Once thought to be infallible, the use of unvalidated or improper forensic sciences was a contributing factor in 47 percent of the first 325 DNA exonerations across the country, see The Innocence Project, “Causes of Wrongful Conviction” (last visited Aug. 11, 2018). For nearly a decade the Pennsylvania Innocence Project has been successfully challenging the use of unvalidated or outdated forensic sciences through advocacy for those wrongly convicted, and by trying to prevent these injustices from happening. The Pennsylvania Innocence Project has secured the release of clients convicted based on an outdated arson investigation, invalid “shaken baby syndrome” diagnosis, and a bite-mark comparison. In addition to challenging flawed forensic sciences in post-conviction litigation, the Pennsylvania Innocence Project consults pretrial in flawed forensic science cases.

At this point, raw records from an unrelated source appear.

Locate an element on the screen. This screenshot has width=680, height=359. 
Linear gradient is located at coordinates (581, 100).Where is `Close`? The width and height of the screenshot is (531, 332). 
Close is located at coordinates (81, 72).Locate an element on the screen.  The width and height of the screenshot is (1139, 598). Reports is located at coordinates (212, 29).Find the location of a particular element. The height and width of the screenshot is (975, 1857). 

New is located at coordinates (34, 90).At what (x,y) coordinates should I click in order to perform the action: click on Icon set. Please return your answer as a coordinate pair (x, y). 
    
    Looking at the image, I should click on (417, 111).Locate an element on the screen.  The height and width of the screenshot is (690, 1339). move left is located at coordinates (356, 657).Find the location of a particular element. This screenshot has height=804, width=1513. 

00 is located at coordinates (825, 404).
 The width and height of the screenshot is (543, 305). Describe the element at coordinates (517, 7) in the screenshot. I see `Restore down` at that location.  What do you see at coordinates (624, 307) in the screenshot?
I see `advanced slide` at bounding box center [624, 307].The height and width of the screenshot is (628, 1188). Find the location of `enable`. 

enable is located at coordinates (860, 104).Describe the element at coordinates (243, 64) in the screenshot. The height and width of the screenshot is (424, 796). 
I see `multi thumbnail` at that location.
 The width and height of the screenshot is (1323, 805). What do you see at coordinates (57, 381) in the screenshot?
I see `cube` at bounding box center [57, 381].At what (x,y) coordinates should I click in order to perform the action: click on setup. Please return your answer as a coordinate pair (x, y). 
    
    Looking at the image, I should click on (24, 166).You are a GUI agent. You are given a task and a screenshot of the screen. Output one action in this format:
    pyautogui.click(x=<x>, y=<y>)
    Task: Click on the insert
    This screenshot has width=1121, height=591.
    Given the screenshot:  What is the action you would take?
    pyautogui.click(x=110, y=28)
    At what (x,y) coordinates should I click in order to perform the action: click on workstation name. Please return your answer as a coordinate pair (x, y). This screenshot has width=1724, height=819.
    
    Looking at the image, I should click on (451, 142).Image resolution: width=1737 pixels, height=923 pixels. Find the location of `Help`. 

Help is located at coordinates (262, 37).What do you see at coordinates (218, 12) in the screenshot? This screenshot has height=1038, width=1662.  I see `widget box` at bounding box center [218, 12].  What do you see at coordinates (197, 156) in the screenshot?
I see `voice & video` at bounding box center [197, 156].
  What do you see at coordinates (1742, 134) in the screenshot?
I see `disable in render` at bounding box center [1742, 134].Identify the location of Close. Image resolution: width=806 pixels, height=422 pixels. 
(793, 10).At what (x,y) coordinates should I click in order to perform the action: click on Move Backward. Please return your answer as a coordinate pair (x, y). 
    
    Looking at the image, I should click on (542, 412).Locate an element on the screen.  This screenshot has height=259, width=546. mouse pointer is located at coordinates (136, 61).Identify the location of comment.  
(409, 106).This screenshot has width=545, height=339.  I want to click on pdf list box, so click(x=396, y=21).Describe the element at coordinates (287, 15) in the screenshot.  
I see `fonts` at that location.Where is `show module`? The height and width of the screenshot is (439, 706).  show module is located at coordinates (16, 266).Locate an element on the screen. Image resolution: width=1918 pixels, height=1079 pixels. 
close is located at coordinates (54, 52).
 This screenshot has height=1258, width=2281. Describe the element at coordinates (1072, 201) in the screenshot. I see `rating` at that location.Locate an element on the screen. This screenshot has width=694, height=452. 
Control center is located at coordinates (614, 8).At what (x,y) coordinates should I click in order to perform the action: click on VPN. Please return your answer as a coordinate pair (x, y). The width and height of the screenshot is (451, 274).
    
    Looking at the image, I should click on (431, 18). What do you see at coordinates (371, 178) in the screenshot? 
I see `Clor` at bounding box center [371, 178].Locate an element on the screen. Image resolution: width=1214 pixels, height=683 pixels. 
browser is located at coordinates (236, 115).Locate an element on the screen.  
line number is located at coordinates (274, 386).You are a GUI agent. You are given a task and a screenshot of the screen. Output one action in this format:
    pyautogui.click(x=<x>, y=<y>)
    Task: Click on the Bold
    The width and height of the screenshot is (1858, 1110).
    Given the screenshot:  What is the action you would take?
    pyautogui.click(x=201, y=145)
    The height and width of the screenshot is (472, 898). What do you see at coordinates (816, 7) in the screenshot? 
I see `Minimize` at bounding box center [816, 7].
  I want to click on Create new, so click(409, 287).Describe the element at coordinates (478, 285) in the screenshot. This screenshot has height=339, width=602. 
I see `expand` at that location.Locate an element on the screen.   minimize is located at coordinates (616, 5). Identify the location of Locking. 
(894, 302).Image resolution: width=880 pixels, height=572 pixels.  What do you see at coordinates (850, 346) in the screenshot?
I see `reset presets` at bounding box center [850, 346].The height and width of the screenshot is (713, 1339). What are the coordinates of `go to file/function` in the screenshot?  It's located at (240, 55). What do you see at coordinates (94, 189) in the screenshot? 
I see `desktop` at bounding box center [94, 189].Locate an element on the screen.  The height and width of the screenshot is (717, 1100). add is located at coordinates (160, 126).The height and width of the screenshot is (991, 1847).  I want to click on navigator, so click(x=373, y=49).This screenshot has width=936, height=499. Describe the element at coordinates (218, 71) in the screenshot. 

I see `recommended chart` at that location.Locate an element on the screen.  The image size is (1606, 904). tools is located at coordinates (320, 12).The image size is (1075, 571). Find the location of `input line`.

Although the improper use of forensic techniques played out across the country in individual trials and exonerations, the full scope of the problem only became clear in 2009 with the publication of the National Academies of Science (NAS) report, “Strengthening Forensic Science in the United States: A Path Forward.” The NAS committee evaluated the most common forensic science comparison disciplines, including fingerprints, firearms and tool mark examination, bite marks, blood stain pattern analysis and hair comparison. The committee found “with the exception of nuclear DNA analysis, however, no forensic method has been rigorously shown to have the capacity to consistently, and with a high degree of certainty, demonstrate a connection between evidence and a specific individual or source,” see Committee On Identifying the Needs of the Forensic Science Community, National Research Council of the National Academies of Science, “Strengthening Forensic Science in the United States: A Path Forward,” 7 (2009).